The Tuning Slide: 2.17- Looking Both Ways

Weekly Reflections on Life and Music
Steve Jobs famously once said:
You can only connect the dots looking backward. Just make good dots.
My thought when I heard that was that in order to be successful you need to look both ways, just like we were always told when crossing the street. Here, though the looking is back and ahead. Looking back connects the dots, as Jobs indicated, helping us to see what we did (or didn’t do) to get where we are today. Looking ahead helps us think about where we want to be in the future. Many of us do that at certain times of the year- birthdays, anniversaries. But most of us do it this week between Christmas and New Year. Another year has passed, the year ahead is a so-called “blank slate”.

The subject reminded me of a saying I heard at Shell Lake last summer:
Whenever you go through a door- you will see four more doors appear.
There is a sense in that which says that we are never finished- when we make progress, we can see the progress we need to make. When we make progress, when we are successful or improve at what we are doing, we can see the new possibilities that lie ahead of us. And those possibilities multiply as we go through each door of progress.

Last year, for example, I made it my goal to learn the twelve major scales. I made it very successfully through that door. After that initial success I decided that advance in my skill led me to at least two more opportunities. One was to memorize Clarke #2- a great way to add to my skills at the scales. The other was that I found myself able to improvise on different scales more easily. Each of those doors has now led me to new confidence.
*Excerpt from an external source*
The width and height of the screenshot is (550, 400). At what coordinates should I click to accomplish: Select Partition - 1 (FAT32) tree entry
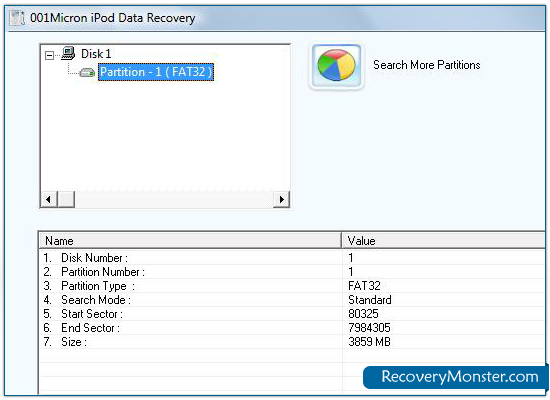156,72
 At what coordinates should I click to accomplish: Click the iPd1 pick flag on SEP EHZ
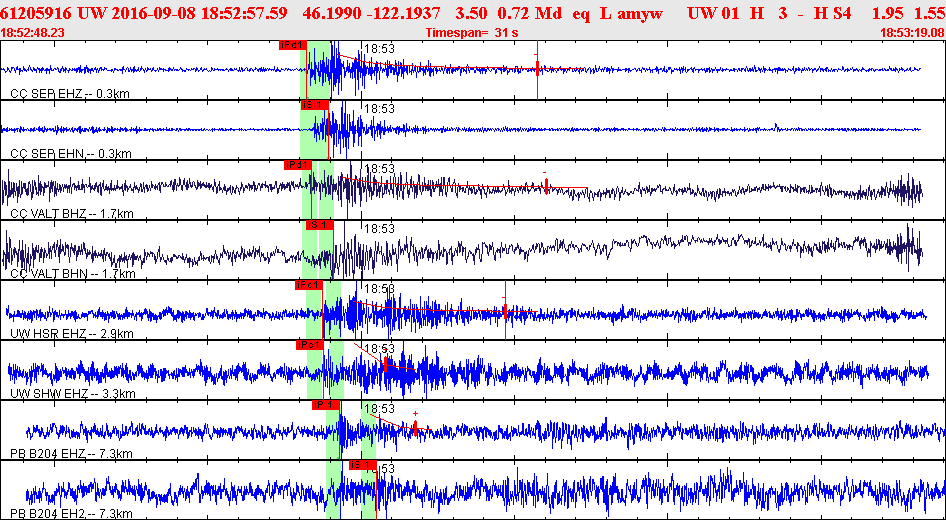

But there was a door I didn’t go through quite as well as I had hoped. I wrote earlier in the year about my “performance anxiety” and that over the years it doesn’t matter how well I know a piece, the move from the practice room to the performance venue never goes as well as I would like it to. I never play in performance as well as (I think) I do in practice. It happened again on Christmas and I found myself starting to slide back into the old thinking. “I’ll never get past it. I’m not as good as I think I am.” But looking back, I managed to say, “Not true!” Looking back and connecting the dots, I saw the Vintage Band Festival in July when I did the solo part of the Canadian Brass version of “Amazing Grace.” No accompaniment, no rhythm, just me starting out and paying. I can do it. I have made it through that door far better than I am willing to accept when I have a glitch. So what’s wrong? What is the next door ahead of me that this has brought me to?
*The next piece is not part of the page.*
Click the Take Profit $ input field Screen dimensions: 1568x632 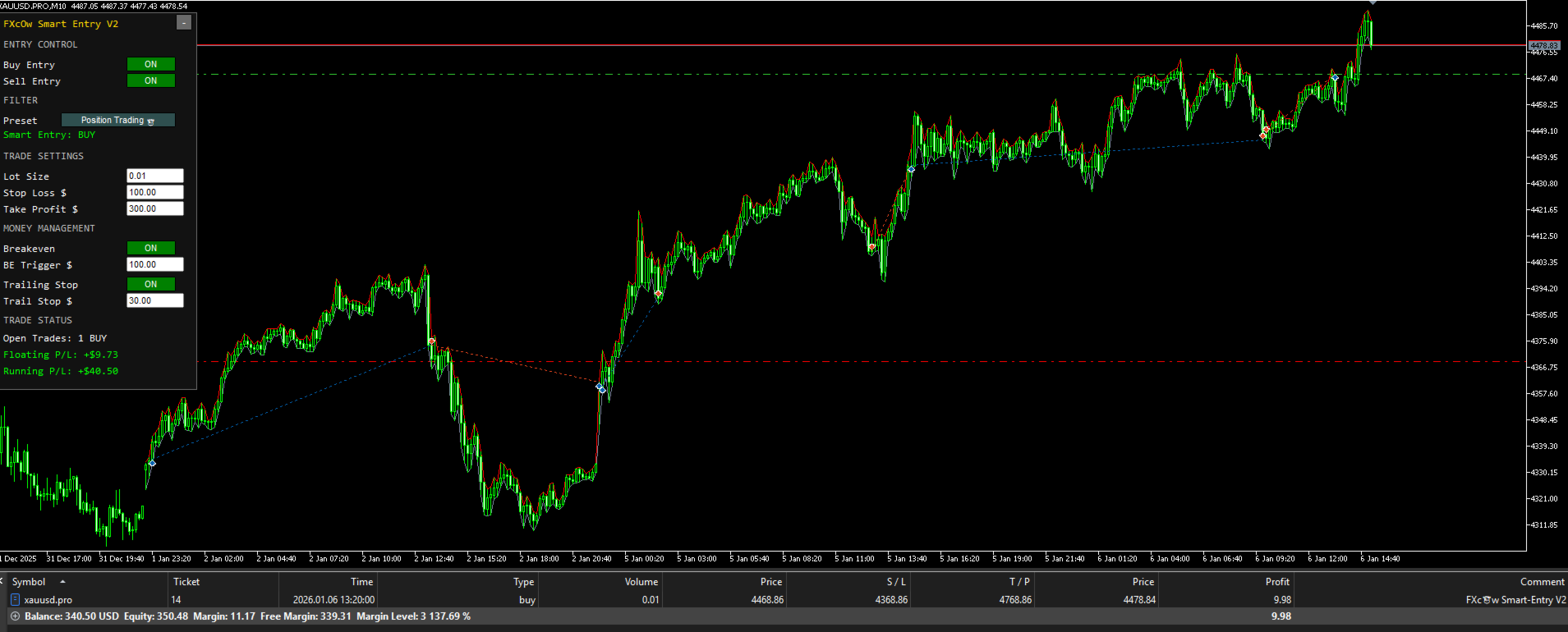pos(155,208)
See how it works? Connecting the dots as we look back helps us discover what we need to be doing ahead of us.

Take time this week then to first ask yourself:
  • What doors did you go through this past year
  • How far have you come?
  • What’s new about you this year?
  • What doors are now opened that you couldn’t have walked through last year at this time?
  • So what?
Looking at progress helps you see what you are still capable of doing. Looking at when we didn’t do as much as we wanted gets us looking at what we can do to change that. There’s an old saying:
Doing what you’ve always done will only get you what you have always gotten.
At that point we often rationalize or make an excuse why we aren’t doing something- “I can’t do that!”

In my examples of movement this year I have decided the next stage of work will be to learn the minor and 7th chords across the 12 keys. I’m still exploring the ways of doing that, but I know it is at the top of the goals for 2017. I have also been working on learning a solo from a recording I admire and enjoy. That is the next of my goals for the beginning of the new year- finish learning that and then adapting it for myself. And third, the performance issue. I realized that most of the time now it has nothing to do with how I’m feeling about myself or my ability; it is about how I focus- or don’t- getting ready for a performance. My third goal is only partially related to my music- it’s about focus and building my inner ability to do so. I have a couple things I want to do in that area and learn how to apply it to my performance.

Goals. That’s the other half of looking both ways. They are today’s dots leading to the ones we haven’t put down yet. That is how we make good dots that connect us from where we have been to what can yet become.

May you all have a Happy New Year- making music, enjoying music, and turning them all into the excitement and hope for you.